*** Begin section ***
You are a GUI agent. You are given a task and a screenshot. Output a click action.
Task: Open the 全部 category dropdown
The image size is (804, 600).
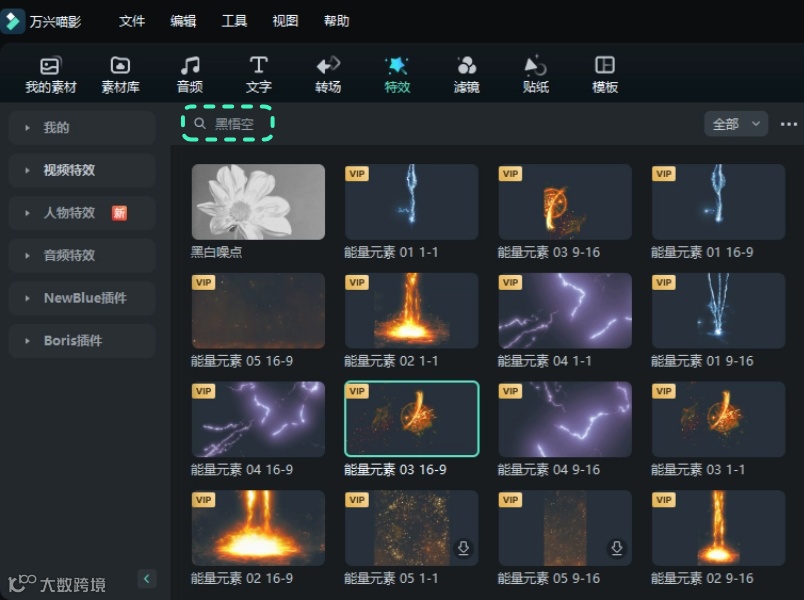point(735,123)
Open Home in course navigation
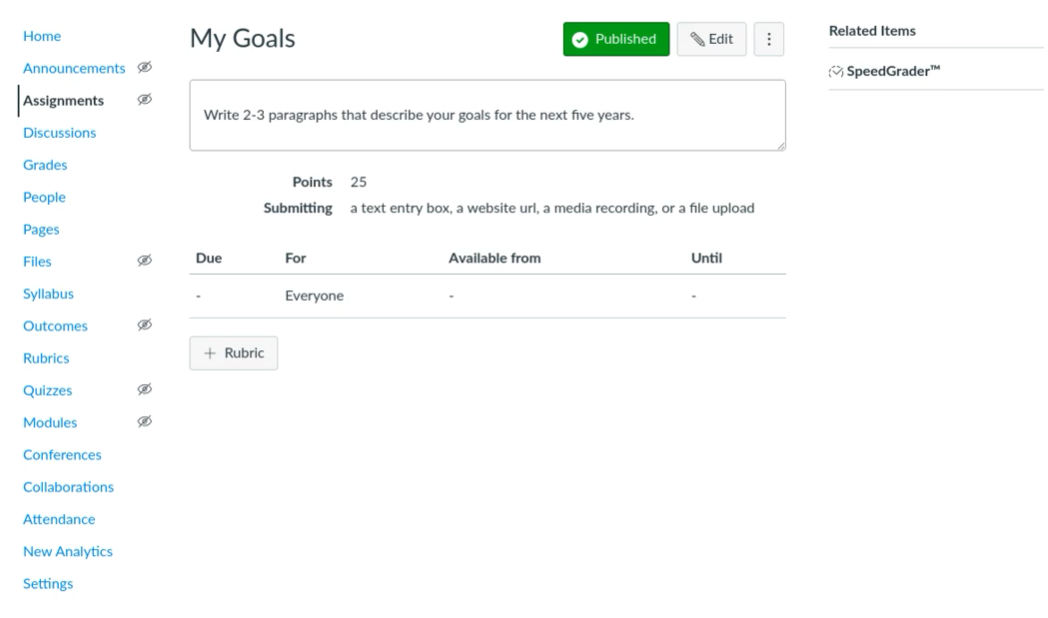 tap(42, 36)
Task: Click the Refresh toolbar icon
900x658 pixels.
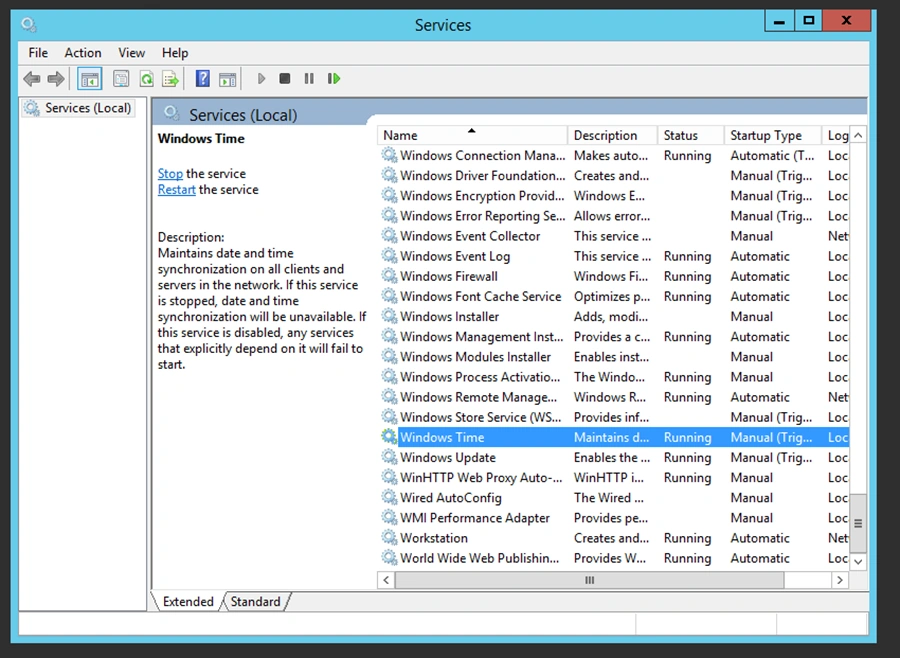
*** End section ***
**TO DO**
Beginning at the line that contains "The image size is (804, 600)." and ending at the last line of the data, return each line exactly; no picture belongs in the copy.

**RESULT**
The image size is (804, 600).
point(735,123)
Open Home in course navigation
 tap(42, 36)
Task: Click the Refresh toolbar icon
900x658 pixels.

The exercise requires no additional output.